The International Society of Pharmacovigilance (ISoP) Egypt Chapter commends the crucial role that healthcare professionals (HCPs) play in reporting and flagging patient safety issues, including reporting through the Egyptian pharmacovigilance centre. We saw the annual #MedSafetyWeek campaign as a perfect opportunity to enhance national pharmacovigilance practices. In particular, we appreciated the 2020 campaign’s focus on adverse drug reactions (ADR) as a way to increase awareness and engagement and improve understanding of how important this issue is.
To make the most of #MedSafetyWeek 2020, the ISoP Egypt Chapter decided to take the campaign beyond social media and include field activities, which helped us engage diverse stakeholders, both organisations – such as hospitals, academia, community pharmacies and pharmaceutical companies – and individuals – such as pharmacists, pharmacy students, and pharmacovigilance staff at pharmaceutical companies.

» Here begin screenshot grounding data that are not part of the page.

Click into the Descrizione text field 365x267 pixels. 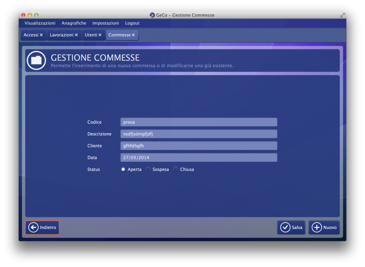tap(199, 134)
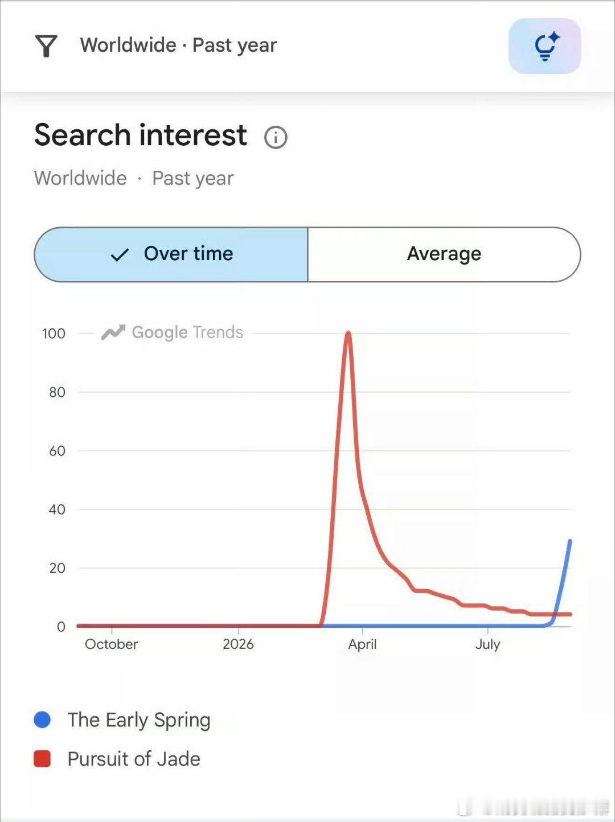615x822 pixels.
Task: Click the blue line's rising endpoint
Action: pos(569,541)
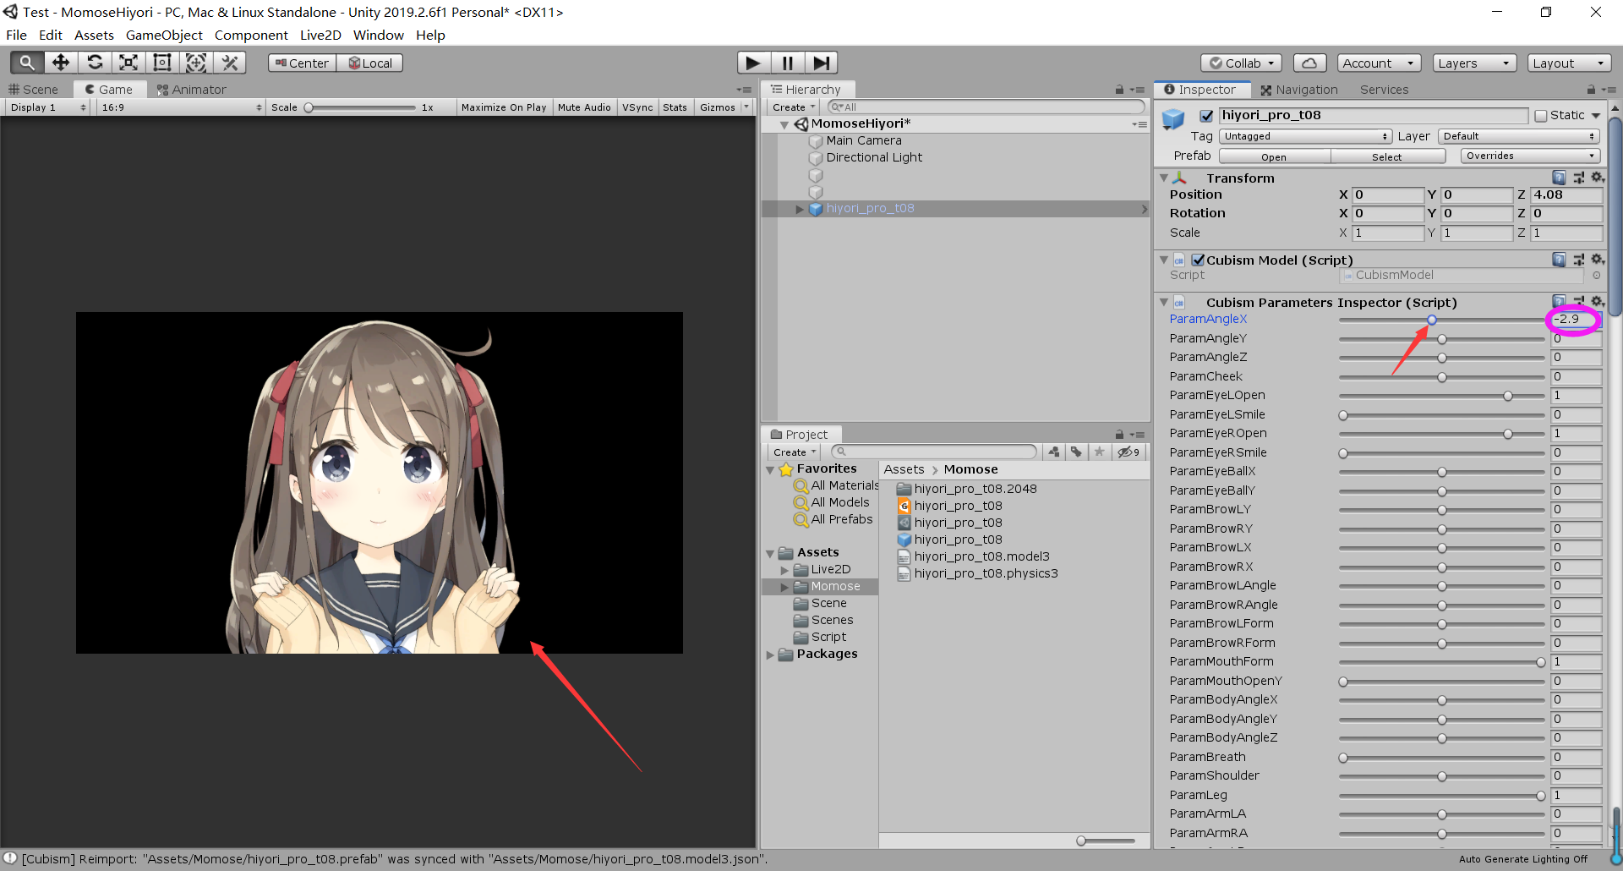Enable the Static checkbox
1623x871 pixels.
tap(1541, 116)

Likewise, we were keen to enable diverse stakeholder engagements to suit all audiences. To that end, we pursued contacts through one or more of the following:
- hosting a booth with a team that could approach patients, HCPs, and students
- displaying the campaign posters, including a brief message in Arabic about the importance of reporting, along with the campaign characters and QR code for further details on social media activities (mainly in hospitals and community pharmacies)
- hosting sessions about pharmacovigilance for HCPs (mainly in hospitals)

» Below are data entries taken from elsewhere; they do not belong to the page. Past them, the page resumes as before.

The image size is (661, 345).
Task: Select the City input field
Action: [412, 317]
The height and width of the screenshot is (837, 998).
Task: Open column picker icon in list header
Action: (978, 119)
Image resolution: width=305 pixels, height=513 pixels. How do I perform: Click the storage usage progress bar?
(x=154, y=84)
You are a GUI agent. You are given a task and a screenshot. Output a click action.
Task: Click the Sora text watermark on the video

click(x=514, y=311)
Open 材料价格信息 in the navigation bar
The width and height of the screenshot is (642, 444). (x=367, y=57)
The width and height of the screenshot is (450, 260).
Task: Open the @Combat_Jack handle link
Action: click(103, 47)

- printing the campaign flyers and posters
- conducting field visits to community pharmacies and hospitals
- disseminating the campaign flyers (mainly in community pharmacies with the dispensed medication)
- volunteering in ISoP Egypt Chapter activities.
To understand how familiar HCPs are with pharmacovigilance, we cooperated with Dar Al Fouad Hospital, Nozha International Hospital and Saudi German Hospital in Cairo to reach out to doctors, nursing stuff, pharmacists (both in-out patient and clinical), and patients.
“Sometimes, I notice some symptoms of sensitivity in a patient to a certain drug that did not occur with other patients taking the same drug,” said one of the nurses we received feedback from. “In these cases, I inform the doctor or the head of nursing staff, if there isn’t any doctor available.”
Before the scientific session we prepared for doctors in Dar Al Fouad Hospital as part of the #MedSafetyWeek activities, the discussion revolved around what would happen if a patient experienced side effects, whether known or unexpected?
The responses varied from one doctor to another, including: “discuss the side effects with my colleague” or “reduce the dose”, and one doctor said, “take the pharmacist’s opinion into consideration”.
We also called upon patients, consumers, and carers, as well as HCPs and their organisations, to report suspected ADRs. We advise people not to wait for someone else, but rather to report their suspicions directly as soon as they can. It is common for patients to approach community pharmacies when they feel unwell, seeking advice before going to the hospital, perhaps hoping they will be prescribed an over-the-counter drug. These types of interactions present an excellent opportunity to capture and report ADR information.
Community pharmacists are considered one of the pillars of the pharmacovigilance system because of their potential for spontaneous ADR reporting. Therefore, we have cooperated with El Ezaby Pharmacy, one of the largest pharmacy chains in Egypt. Thanks to the presence of a booth we hosted with El Ezaby, we were able to directly conduct patient awareness activities – and many patients reported ADRs on the spot. Furthermore, field visits for some individual pharmacies have been conducted.
“I think awareness about pharmacovigilance in Egypt will make a great change in how both patients and HCPs perceive medicines and their safety”
Students at the faculty of pharmacy at the October University for Modern Sciences and Arts (MSA University) were the most active and vital participants in our campaign, not to mention their great interaction with us on social media. At our booth on campus they conducted effective awareness activities for students and academic staff (both medical and non-medical). Furthermore, the campaign added academic value for the participating students by bridging their curriculum to pharmacovigilance practice.
“I think awareness about pharmacovigilance in Egypt will make a great change in how both patients and HCPs perceive medicines and their safety,” said Kirolus Medhat, one of the participating students.
“My participation in this awareness campaign has improved my communication skills with patients,” said Rawad Mazen, another participating student.
“What I really loved about my participation in this campaign – it gave me the opportunity to apply some aspects of what I have learned in my pharmacovigilance course,” said student Nancy Hesham.
We conducted these field activities parallel to the main social media campaign of #MedSafetyWeek, allowing us to post a harmonised mix of campaign messages and field activities coverage.
All in all, the campaign was successful and the ISoP Egypt Chapter received very positive feedback about its activities. This was especially pleasing, given that this was the first pharmacovigilance campaign to run in Egypt on such a large scale, combining social media and field activities and the involvement of different stakeholders.